On Fri, 17 Dec 2010, shirish  wrote:

Hi all,
      I tried to get my query of how to use rsync by mailing
debian-user. You can see the whole thread starting from
http://lists.debian.org/debian-user/2010/12/msg00651.html

What I want to do is to keep the weekly amd64 squeeze build , on
http:// its http://cdimage.debian.org/cdimage/weekly-builds/amd64/iso-dvd/debian-testing-amd64-DVD-1.iso

The above is what I want to achieve. But I'm facing problems as I
don't know how to use rsync.

Looking from http://www.debian.org/CD/mirroring/rsync-mirrors and
http://www.debian.org/CD/mirroring/#exclude

the command seems to come something like this :-

rsync --times --links --hard-links --partial -archive -verbose
-compress --block-size=8192 --exclude=source/
--exclude='*businesscard*.iso' --exclude='*netinst*.iso'
--exclude=alpha/ --exclude=arm/ --exclude=hppa/ --exclude=hurd/
--exclude=ia64/ --exclude=m68k/ --exclude=mips/ --exclude=mipsel/
--exclude=powerpc/ --exclude=s390/ --exclude=sh/ --exclude=sparc/
--exclude=5.0.7/ --exclude=5.0.7-live/ --exclude=i386/
--include='*-dvd.iso' ftp.de.debian.org::debian-cd/ .

While ftp.de.debian.org has only 5.0.7 images (not something I'm looking for)

The Taiwan mirror seems to have everything . I had to look at quite a
few mirrors as most of them have Debian Lenny (5.0.x series)  but not
Debian squeeze (6.0.x series).

ftp://ftp.tw.debian.org/debian-cdimage/weekly-builds/amd64/iso-dvd/debian-testing-amd64-DVD-1.iso

This is the one I want to rsync. Only DVD-1 does anybody know how can
I achieve that ?

Rsync is no "weird" tool. You can use it just like cp:

  cp /somepath/filename .

  rsync /somepath/filename .

Just the same. Try it. Don't get alarmed by the multitude of options in the examples...

Now the nice thing of rsync is that it can copy from a remote server, that's just:

  rsync servername::somepath/filename .

To find out what a server is offering, say ftp.tw.debian.org, use "rsync -vn". That's mostly like "ls -al":

  rsync -vn ftp.tw.debian.org::

So it's offering debian-cd. Let's get a quick listing:

  rsync -vn ftp.tw.debian.org::debian-cd

There's no weekly-builds dir there, so this is the wrong entrance.

  rsync -vn ftp.tw.debian.org::pub
  rsync -vn ftp.tw.debian.org::debian

Well, it seems they're just not offering the weekly-builds via rsync. This happens often.
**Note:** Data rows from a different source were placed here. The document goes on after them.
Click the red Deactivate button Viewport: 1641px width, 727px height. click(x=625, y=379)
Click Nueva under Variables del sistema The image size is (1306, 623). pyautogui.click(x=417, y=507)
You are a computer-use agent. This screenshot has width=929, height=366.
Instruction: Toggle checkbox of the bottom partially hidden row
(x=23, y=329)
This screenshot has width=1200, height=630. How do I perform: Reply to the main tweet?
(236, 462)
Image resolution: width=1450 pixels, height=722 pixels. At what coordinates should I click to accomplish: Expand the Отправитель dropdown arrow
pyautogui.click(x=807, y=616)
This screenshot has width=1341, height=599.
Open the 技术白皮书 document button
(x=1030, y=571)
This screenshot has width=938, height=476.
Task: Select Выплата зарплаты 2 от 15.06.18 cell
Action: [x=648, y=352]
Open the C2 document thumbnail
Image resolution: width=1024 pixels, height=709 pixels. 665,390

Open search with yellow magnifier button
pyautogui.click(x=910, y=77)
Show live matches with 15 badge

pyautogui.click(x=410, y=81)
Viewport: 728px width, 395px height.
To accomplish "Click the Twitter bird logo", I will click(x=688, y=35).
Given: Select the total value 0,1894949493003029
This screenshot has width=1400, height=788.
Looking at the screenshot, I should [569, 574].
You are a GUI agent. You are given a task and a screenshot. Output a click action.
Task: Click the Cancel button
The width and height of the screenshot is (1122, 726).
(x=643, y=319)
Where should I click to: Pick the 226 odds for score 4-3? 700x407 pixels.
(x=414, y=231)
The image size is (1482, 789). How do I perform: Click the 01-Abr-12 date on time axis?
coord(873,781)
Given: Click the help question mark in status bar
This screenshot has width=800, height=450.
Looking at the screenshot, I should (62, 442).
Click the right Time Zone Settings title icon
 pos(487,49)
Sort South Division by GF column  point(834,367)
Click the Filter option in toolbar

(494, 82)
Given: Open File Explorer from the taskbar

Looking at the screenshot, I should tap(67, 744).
The main host, cdimage.debian.org, does have them available:

  rsync -vn cdimage.debian.org::
  rsync -vn cdimage.debian.org::debian-cd     -> nope
  rsync -vn cdimage.debian.org::cdimage       -> aha!
  rsync -vn cdimage.debian.org::cdimage/weekly-builds/     -> mind the /
  rsync -vn cdimage.debian.org::cdimage/weekly-builds/amd64/
  rsync -vn cdimage.debian.org::cdimage/weekly-builds/amd64/iso-dvd/

There it is!

Now you would just do:

  rsync cdimage.debian.org::cdimage/weekly-builds/amd64/iso-dvd/debian-testing-amd64-DVD-1.iso .

but this is where the options become useful:

  rsync --times --partial --verbose --block-size=8192 cdimage.debian.org::cdimage/weekly-builds/amd64/iso-dvd/debian-testing-amd64-DVD-1.iso .

and personally I like --progress when running interactively.
Don't use --compress, everything in the DVD image is already compressed.
And the other options you quote are mostly for full-archive copying, so not useful in this case.


So, continuing from the other thread on debian-user:

Rsync doesn't display an update while it's checking your local file, but after that, if you use --progress, it will say how the download is going.

Rsync will download to a temporary filename starting with a dot (.name). It will rename the file to the correct name once it's finished and correct. _If_ you press Ctrl-C while rsync is downloading, _and_ you used --partial, both the original file and the temporary "half-file" are kept (though mind the filenames!). To continue: "cat half-download >> originalfile", mind the filenames again, and just restart the same rsync command.

Note in case you wondered: rsync will speed up the download by using blocks of the file it already has, but this works _only_ if there is a file with the exact same name in the directory you're downloading to (i.e. you will overwrite that file). If you want to keep the old version of the file you're updating, make a copy to a different filename before you start rsync.


Hopefully this is enough to get you going.